WHAT YOU WILL DO =>
Print all the data below exactly, without images.

(Entries taken from a collection)
• • • •

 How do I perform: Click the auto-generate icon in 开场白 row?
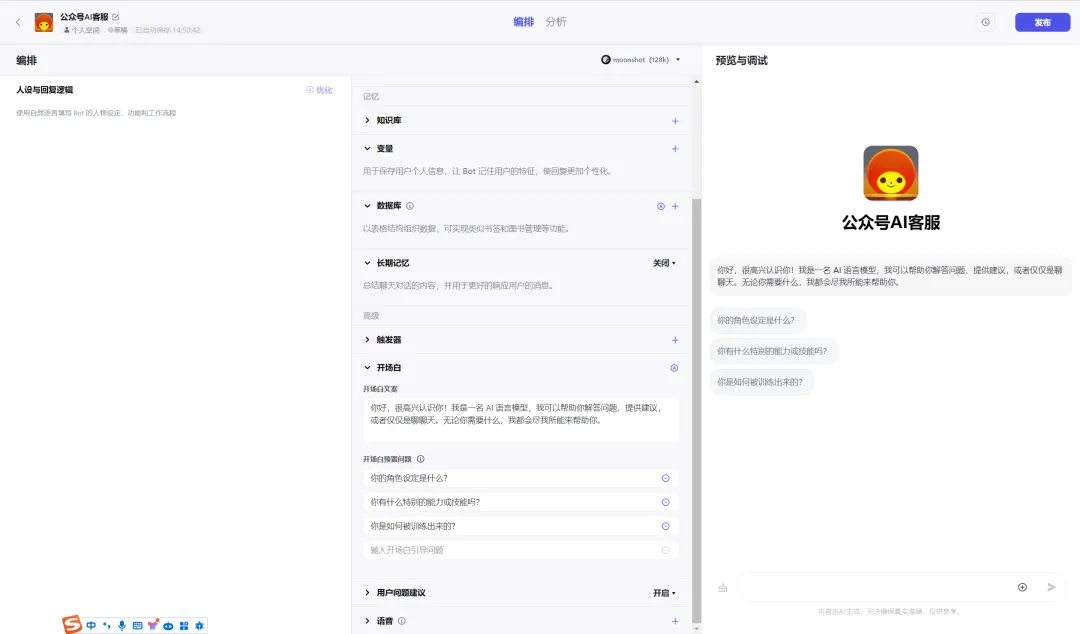(674, 368)
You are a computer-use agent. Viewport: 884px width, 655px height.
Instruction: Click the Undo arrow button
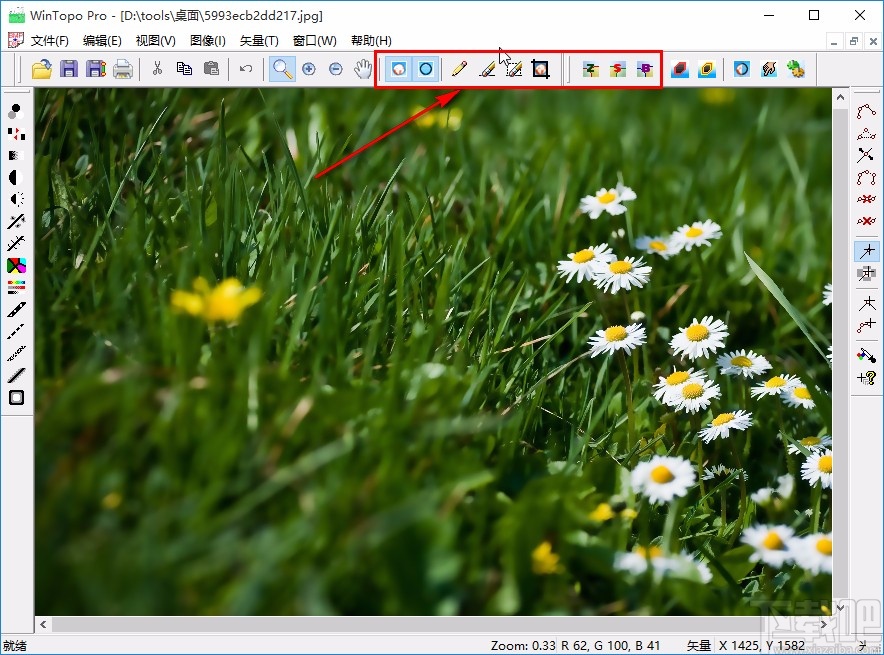coord(245,69)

• • • •

RESPONSE TO THE EXERCISE =>
 How do I perform: Click the auto-generate icon in 开场白 row?
(674, 368)
You are a computer-use agent. Viewport: 884px width, 655px height.
Instruction: Click the Undo arrow button
coord(245,69)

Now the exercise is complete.